::: Data provided :::
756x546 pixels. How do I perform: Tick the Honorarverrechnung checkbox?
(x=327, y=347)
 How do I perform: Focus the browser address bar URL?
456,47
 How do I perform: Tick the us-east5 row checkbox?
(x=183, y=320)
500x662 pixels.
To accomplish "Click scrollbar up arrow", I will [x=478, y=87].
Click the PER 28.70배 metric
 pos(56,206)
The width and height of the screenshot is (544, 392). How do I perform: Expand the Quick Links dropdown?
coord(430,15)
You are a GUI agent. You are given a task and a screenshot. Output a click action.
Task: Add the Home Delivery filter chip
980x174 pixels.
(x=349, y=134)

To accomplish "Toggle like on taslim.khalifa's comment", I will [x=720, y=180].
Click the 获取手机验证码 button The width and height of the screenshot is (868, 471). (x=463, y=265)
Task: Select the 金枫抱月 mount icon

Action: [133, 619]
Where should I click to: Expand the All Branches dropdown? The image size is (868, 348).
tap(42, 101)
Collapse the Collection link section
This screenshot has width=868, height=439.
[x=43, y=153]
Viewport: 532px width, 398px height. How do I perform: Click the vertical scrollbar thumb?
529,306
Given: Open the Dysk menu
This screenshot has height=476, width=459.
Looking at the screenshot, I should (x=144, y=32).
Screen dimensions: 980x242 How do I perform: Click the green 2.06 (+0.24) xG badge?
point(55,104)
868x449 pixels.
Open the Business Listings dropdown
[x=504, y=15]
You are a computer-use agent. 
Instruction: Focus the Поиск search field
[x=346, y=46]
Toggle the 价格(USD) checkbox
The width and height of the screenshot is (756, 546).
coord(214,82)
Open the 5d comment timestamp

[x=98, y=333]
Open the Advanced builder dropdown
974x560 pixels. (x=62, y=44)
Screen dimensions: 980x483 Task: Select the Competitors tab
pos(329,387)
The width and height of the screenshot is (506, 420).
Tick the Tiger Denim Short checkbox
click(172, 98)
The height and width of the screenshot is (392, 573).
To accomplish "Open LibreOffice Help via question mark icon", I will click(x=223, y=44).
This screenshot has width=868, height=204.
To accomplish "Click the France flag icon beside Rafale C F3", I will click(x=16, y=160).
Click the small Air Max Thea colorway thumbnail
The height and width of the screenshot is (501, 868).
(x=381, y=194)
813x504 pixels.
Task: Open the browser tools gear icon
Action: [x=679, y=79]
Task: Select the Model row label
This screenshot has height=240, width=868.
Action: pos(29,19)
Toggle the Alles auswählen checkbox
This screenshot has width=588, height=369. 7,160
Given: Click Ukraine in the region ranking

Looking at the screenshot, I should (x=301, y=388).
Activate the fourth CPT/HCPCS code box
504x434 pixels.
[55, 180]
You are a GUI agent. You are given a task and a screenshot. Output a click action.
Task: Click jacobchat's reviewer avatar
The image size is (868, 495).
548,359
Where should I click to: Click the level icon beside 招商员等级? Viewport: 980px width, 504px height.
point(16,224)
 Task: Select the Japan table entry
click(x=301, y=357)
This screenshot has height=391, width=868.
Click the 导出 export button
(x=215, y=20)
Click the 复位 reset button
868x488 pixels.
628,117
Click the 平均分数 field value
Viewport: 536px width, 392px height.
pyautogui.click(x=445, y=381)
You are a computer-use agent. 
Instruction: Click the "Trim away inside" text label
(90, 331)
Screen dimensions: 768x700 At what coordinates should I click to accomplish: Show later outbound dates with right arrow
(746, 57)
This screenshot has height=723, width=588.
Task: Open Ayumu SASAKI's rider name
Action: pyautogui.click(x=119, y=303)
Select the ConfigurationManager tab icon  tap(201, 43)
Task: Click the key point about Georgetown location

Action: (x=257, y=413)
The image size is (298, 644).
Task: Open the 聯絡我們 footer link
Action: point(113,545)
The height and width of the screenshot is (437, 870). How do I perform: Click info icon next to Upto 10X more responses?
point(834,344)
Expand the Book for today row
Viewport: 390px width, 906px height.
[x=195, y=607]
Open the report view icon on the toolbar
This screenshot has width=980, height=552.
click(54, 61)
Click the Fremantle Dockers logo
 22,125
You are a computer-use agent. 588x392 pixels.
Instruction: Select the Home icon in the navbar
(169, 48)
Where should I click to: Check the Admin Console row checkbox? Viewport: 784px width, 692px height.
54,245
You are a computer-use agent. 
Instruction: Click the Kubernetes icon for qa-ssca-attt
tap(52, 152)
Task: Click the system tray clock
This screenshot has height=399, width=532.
:::
> _Work item_:
Retype the whole listing exactly.

> _Response_:
756x546 pixels. How do I perform: Tick the Honorarverrechnung checkbox?
(x=327, y=347)
 How do I perform: Focus the browser address bar URL?
456,47
 How do I perform: Tick the us-east5 row checkbox?
(x=183, y=320)
500x662 pixels.
To accomplish "Click scrollbar up arrow", I will [x=478, y=87].
Click the PER 28.70배 metric
 pos(56,206)
The width and height of the screenshot is (544, 392). How do I perform: Expand the Quick Links dropdown?
coord(430,15)
You are a GUI agent. You are given a task and a screenshot. Output a click action.
Task: Add the Home Delivery filter chip
980x174 pixels.
(x=349, y=134)

To accomplish "Toggle like on taslim.khalifa's comment", I will [x=720, y=180].
Click the 获取手机验证码 button The width and height of the screenshot is (868, 471). (x=463, y=265)
Task: Select the 金枫抱月 mount icon

Action: [133, 619]
Where should I click to: Expand the All Branches dropdown? The image size is (868, 348).
tap(42, 101)
Collapse the Collection link section
This screenshot has width=868, height=439.
[x=43, y=153]
Viewport: 532px width, 398px height. How do I perform: Click the vertical scrollbar thumb?
529,306
Given: Open the Dysk menu
This screenshot has height=476, width=459.
Looking at the screenshot, I should (x=144, y=32).
Screen dimensions: 980x242 How do I perform: Click the green 2.06 (+0.24) xG badge?
point(55,104)
868x449 pixels.
Open the Business Listings dropdown
[x=504, y=15]
You are a computer-use agent. 
Instruction: Focus the Поиск search field
[x=346, y=46]
Toggle the 价格(USD) checkbox
The width and height of the screenshot is (756, 546).
coord(214,82)
Open the 5d comment timestamp

[x=98, y=333]
Open the Advanced builder dropdown
974x560 pixels. (x=62, y=44)
Screen dimensions: 980x483 Task: Select the Competitors tab
pos(329,387)
The width and height of the screenshot is (506, 420).
Tick the Tiger Denim Short checkbox
click(172, 98)
The height and width of the screenshot is (392, 573).
To accomplish "Open LibreOffice Help via question mark icon", I will click(x=223, y=44).
This screenshot has width=868, height=204.
To accomplish "Click the France flag icon beside Rafale C F3", I will click(x=16, y=160).
Click the small Air Max Thea colorway thumbnail
The height and width of the screenshot is (501, 868).
(x=381, y=194)
813x504 pixels.
Task: Open the browser tools gear icon
Action: [x=679, y=79]
Task: Select the Model row label
This screenshot has height=240, width=868.
Action: pos(29,19)
Toggle the Alles auswählen checkbox
This screenshot has width=588, height=369. 7,160
Given: Click Ukraine in the region ranking

Looking at the screenshot, I should (x=301, y=388).
Activate the fourth CPT/HCPCS code box
504x434 pixels.
[55, 180]
You are a GUI agent. You are given a task and a screenshot. Output a click action.
Task: Click jacobchat's reviewer avatar
The image size is (868, 495).
548,359
Where should I click to: Click the level icon beside 招商员等级? Viewport: 980px width, 504px height.
point(16,224)
 Task: Select the Japan table entry
click(x=301, y=357)
This screenshot has height=391, width=868.
Click the 导出 export button
(x=215, y=20)
Click the 复位 reset button
868x488 pixels.
628,117
Click the 平均分数 field value
Viewport: 536px width, 392px height.
pyautogui.click(x=445, y=381)
You are a computer-use agent. 
Instruction: Click the "Trim away inside" text label
(90, 331)
Screen dimensions: 768x700 At what coordinates should I click to accomplish: Show later outbound dates with right arrow
(746, 57)
This screenshot has height=723, width=588.
Task: Open Ayumu SASAKI's rider name
Action: pyautogui.click(x=119, y=303)
Select the ConfigurationManager tab icon  tap(201, 43)
Task: Click the key point about Georgetown location

Action: (x=257, y=413)
The image size is (298, 644).
Task: Open the 聯絡我們 footer link
Action: point(113,545)
The height and width of the screenshot is (437, 870). How do I perform: Click info icon next to Upto 10X more responses?
point(834,344)
Expand the Book for today row
Viewport: 390px width, 906px height.
[x=195, y=607]
Open the report view icon on the toolbar
This screenshot has width=980, height=552.
click(54, 61)
Click the Fremantle Dockers logo
 22,125
You are a computer-use agent. 588x392 pixels.
Instruction: Select the Home icon in the navbar
(169, 48)
Where should I click to: Check the Admin Console row checkbox? Viewport: 784px width, 692px height.
54,245
You are a computer-use agent. 
Instruction: Click the Kubernetes icon for qa-ssca-attt
tap(52, 152)
Task: Click the system tray clock
This screenshot has height=399, width=532.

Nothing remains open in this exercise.